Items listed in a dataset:

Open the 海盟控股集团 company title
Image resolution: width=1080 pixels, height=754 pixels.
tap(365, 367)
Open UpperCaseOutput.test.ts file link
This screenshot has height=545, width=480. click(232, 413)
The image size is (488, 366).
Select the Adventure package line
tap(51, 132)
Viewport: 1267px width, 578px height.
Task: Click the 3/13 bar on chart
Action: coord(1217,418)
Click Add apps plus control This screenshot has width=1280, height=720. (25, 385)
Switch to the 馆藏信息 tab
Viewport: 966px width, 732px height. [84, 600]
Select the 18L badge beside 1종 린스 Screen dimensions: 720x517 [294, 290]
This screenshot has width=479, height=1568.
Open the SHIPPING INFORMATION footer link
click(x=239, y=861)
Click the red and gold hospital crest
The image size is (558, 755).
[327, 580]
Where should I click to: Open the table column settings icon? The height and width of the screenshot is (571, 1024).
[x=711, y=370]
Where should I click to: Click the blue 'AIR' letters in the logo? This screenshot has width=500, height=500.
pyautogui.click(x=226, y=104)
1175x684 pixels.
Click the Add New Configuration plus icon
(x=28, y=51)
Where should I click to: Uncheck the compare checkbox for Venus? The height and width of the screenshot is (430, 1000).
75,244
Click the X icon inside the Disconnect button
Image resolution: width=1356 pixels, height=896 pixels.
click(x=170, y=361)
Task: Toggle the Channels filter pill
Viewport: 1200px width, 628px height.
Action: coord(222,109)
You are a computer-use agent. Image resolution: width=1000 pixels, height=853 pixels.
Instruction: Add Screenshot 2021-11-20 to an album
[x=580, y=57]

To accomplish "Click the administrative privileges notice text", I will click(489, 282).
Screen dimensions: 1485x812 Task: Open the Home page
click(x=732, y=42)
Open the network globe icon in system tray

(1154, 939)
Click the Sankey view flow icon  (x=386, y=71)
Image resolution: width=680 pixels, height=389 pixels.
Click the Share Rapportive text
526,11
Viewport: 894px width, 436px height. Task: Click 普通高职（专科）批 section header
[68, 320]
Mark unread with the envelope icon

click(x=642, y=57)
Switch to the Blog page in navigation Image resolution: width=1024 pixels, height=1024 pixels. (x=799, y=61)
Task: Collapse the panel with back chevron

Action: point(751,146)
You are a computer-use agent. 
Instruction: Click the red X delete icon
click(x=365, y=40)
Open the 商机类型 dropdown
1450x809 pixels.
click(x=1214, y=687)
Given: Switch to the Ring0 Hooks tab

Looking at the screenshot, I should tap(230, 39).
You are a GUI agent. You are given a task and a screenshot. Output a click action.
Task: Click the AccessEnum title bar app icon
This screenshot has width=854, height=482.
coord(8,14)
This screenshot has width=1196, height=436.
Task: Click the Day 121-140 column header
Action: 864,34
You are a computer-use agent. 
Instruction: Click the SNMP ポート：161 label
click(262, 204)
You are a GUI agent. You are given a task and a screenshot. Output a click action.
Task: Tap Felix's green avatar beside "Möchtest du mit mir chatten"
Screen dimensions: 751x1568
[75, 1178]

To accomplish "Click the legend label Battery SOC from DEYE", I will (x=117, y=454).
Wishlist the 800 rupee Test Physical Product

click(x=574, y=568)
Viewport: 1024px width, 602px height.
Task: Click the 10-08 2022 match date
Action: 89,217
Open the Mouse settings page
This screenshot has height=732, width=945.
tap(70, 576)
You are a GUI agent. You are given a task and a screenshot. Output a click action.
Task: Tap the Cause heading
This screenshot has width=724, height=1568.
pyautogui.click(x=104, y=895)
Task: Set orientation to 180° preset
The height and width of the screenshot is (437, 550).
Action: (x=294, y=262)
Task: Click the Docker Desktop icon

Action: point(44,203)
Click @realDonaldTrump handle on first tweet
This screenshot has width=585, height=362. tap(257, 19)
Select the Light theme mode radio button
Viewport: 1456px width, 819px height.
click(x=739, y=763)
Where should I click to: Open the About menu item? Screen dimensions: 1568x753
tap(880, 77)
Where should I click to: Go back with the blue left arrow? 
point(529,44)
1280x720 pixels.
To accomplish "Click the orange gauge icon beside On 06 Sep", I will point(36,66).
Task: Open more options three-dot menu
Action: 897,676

### [Requirement]
If a line in the entries above contains "button", it counts toward the total; give only that total.

### [Answer below]
2